MADRID. Der Startschuss war eine Platzpatrone: Er erfolgte in Person von Fernando Giudicelli (32, Sporting Lissabon) bereits 1935 – nach nur einem Einsatz im königlichen Dress, wegen eines Streits mit Trainer Francisco “Paco” Bru, verabschiedete sich der Mittelfeldspieler schon wieder gen Frankreich. Von kaum längerer Dauer war 1959 das bittere Missverständis – Alfredo di Stéfanos Antipathie trug entscheidend dazu bei – mit Weltmeister-Stratege Didi (30, Botafogo RJ). Auch der Ausnahmekönner gilt wegen seiner Adaptionsschwierigkeiten als Flop, nur eine Saison hielt Didi (19 Spiele, sechs Tore) es in der spanischen Hauptstadt aus.

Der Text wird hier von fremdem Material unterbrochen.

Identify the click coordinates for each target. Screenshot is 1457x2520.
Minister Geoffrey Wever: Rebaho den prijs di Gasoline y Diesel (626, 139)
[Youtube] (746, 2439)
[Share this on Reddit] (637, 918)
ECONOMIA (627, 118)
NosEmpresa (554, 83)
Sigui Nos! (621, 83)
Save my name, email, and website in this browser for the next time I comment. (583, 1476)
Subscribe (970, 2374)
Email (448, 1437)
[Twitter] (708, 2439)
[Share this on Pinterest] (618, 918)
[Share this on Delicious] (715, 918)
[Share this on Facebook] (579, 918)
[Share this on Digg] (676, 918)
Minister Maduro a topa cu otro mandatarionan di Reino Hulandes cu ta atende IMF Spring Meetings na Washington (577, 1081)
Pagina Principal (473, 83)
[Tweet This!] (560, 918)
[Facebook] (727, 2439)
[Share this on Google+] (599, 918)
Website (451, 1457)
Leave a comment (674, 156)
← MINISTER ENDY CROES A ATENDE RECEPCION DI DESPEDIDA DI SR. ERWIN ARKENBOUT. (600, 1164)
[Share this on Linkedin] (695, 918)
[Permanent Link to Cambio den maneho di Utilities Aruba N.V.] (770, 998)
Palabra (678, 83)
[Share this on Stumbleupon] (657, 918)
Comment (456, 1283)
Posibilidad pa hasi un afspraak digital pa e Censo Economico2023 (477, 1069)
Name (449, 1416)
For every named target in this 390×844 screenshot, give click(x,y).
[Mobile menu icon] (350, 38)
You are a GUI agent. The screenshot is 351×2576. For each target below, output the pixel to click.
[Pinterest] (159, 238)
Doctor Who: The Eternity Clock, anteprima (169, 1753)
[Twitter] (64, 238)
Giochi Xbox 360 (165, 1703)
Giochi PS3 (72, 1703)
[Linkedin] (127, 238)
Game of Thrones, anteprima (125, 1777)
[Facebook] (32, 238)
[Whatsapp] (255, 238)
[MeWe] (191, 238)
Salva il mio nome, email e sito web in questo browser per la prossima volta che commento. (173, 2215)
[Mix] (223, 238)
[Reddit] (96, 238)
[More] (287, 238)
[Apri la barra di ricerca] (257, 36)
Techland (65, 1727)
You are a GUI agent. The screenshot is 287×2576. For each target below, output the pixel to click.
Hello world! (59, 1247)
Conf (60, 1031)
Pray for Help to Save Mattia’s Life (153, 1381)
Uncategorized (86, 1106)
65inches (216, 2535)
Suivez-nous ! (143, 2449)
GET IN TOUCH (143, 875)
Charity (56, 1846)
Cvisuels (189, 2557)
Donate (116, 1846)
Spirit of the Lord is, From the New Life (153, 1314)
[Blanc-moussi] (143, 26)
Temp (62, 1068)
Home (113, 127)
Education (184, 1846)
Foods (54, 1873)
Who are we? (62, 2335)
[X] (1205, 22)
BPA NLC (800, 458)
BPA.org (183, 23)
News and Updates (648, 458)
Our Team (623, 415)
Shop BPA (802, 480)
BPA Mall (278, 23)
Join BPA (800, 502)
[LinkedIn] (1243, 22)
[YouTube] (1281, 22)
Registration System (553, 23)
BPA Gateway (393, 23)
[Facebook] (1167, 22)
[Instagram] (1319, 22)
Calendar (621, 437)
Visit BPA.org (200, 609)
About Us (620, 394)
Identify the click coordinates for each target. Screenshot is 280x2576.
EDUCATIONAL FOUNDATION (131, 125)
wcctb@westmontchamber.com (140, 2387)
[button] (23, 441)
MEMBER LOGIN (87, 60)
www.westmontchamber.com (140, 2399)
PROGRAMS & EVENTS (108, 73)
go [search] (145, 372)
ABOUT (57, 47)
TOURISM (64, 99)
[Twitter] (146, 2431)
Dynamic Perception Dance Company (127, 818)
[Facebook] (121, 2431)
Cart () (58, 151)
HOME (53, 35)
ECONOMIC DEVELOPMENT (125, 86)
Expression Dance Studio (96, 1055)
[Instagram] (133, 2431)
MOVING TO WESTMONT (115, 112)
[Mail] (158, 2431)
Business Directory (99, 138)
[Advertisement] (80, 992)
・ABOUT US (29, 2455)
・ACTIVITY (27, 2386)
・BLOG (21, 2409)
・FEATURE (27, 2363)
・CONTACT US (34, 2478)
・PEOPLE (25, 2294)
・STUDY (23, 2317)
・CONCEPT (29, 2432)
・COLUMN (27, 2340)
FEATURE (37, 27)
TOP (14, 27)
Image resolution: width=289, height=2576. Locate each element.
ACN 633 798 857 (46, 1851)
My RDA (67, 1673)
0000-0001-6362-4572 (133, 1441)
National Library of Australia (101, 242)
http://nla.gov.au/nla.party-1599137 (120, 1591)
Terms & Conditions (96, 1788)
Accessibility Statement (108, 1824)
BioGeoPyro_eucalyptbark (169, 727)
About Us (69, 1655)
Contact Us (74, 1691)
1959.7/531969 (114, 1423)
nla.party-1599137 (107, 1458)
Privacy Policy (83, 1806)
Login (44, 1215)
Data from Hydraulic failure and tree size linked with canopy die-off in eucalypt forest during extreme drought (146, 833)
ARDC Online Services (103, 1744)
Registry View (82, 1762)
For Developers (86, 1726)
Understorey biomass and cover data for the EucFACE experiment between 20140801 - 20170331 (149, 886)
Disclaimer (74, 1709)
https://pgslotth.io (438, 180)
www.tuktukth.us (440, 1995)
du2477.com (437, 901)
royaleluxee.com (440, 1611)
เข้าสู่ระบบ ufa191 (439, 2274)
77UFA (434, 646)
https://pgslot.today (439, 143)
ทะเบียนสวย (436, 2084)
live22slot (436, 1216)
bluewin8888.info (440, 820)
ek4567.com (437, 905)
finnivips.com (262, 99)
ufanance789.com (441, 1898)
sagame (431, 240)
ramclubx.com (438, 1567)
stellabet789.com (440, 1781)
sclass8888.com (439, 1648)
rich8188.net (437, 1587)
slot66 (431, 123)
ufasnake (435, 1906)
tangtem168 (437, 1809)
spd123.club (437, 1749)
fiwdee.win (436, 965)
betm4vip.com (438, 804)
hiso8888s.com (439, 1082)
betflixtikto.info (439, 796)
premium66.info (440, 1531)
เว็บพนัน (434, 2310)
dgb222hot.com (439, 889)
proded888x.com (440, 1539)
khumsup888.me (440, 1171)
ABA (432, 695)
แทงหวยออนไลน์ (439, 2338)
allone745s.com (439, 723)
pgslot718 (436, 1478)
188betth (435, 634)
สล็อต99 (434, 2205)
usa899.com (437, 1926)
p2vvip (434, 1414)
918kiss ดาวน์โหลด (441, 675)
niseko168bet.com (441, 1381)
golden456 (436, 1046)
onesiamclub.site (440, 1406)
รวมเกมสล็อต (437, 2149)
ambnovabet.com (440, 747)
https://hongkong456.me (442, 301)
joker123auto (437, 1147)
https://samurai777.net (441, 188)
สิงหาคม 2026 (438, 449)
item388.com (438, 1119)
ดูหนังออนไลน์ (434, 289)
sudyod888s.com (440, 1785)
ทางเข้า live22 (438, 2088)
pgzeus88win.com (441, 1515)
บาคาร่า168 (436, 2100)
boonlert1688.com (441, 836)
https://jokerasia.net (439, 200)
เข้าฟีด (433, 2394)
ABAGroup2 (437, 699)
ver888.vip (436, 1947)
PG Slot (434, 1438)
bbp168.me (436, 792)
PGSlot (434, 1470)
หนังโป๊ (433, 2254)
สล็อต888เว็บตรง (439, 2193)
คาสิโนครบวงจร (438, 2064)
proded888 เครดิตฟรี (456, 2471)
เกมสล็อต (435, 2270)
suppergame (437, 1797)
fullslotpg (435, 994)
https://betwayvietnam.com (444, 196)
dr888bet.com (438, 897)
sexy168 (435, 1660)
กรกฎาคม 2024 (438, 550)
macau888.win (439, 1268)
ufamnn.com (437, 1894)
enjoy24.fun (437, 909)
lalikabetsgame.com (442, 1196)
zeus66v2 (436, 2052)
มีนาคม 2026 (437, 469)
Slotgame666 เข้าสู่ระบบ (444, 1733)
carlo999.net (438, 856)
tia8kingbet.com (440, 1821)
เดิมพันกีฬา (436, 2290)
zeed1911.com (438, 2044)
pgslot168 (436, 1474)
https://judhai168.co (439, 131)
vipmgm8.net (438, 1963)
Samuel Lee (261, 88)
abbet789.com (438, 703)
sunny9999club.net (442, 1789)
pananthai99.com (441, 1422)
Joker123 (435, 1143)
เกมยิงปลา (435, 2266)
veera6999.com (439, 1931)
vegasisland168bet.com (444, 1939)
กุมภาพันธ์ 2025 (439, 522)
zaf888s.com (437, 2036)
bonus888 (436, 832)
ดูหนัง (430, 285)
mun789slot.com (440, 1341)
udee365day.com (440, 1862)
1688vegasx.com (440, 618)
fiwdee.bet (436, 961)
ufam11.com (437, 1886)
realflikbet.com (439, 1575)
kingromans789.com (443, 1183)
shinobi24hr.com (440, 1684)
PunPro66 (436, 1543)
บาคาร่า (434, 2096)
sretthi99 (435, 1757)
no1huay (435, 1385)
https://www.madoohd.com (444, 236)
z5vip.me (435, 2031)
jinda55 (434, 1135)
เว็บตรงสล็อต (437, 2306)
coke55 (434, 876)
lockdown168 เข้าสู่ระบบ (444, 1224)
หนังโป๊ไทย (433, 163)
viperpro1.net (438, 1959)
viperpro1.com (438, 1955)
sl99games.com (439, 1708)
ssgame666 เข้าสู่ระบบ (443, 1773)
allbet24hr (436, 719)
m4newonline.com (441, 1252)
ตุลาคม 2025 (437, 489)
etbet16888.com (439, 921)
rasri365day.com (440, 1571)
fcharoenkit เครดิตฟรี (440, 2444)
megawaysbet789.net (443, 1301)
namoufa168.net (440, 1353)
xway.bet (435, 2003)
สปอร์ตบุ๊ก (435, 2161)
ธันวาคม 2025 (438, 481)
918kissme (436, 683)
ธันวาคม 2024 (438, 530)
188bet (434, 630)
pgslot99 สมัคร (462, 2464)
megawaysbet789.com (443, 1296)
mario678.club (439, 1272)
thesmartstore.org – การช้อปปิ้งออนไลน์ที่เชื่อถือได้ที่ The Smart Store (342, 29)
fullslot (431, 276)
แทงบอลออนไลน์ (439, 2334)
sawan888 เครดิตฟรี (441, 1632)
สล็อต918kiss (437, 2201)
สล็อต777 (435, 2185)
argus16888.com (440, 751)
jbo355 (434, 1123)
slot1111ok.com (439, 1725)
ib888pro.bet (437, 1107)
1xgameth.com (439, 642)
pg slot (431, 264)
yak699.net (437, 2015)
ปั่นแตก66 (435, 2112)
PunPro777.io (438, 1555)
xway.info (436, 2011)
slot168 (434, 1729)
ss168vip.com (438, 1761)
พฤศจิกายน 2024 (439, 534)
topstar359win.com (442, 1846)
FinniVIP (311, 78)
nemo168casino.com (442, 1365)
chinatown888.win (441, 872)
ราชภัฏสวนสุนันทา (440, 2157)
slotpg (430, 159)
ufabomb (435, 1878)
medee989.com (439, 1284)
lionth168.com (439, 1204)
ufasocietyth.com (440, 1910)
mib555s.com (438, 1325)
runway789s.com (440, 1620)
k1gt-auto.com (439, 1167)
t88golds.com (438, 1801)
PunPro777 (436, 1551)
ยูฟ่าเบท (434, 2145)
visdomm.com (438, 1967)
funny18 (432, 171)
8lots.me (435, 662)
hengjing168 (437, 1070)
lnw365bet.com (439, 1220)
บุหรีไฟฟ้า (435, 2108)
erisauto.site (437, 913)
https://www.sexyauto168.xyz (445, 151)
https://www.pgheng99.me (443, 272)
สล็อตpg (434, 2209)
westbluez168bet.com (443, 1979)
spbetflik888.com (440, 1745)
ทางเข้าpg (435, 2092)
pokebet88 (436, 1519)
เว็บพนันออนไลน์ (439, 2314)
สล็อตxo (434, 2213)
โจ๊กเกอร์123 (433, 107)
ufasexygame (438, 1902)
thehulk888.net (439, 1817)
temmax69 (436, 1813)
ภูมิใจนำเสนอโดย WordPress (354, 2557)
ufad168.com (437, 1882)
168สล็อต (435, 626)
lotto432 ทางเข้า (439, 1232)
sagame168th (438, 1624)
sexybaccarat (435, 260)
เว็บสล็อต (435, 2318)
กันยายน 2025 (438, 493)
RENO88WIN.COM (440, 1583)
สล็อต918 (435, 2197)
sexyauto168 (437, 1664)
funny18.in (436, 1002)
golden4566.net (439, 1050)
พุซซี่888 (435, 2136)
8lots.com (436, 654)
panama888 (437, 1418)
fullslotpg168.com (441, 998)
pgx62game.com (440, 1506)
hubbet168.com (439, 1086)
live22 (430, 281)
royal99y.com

Barças Knipser zündet nicht – Sündenbock Rocha

Zu viele Weltklasse-Köche kümmerten sich in jenen glorreichen Tagen bereits um den königlichen Brei. Mit Canário (25, America RJ) folgte noch 1959 daher ein Außenstürmer, der “lediglich” eine qualitativ hochwertige Ergänzung darstellte und hin und wieder in der Startelf stand – wie auch im legendären Landesmeister-Endspiel 1960 gegen Eintracht Frankfurt (7:3). Den Sprung zum Star verpasste Canário.

Als eine große königliche Ära sich 1962 dem Ende neigte, sollte ausgerechnet vom FC Barcelona auch Knipser Evaristo entgegenwirken. Er kam 29-jährig für knapp drei Spielzeiten, in denen er leider häufig verletzt war und seine tollen Statistiken nicht wiederholen konnte (19 Spiele, fünf Tore). Der nächste etablierte Name, der “scheiterte”.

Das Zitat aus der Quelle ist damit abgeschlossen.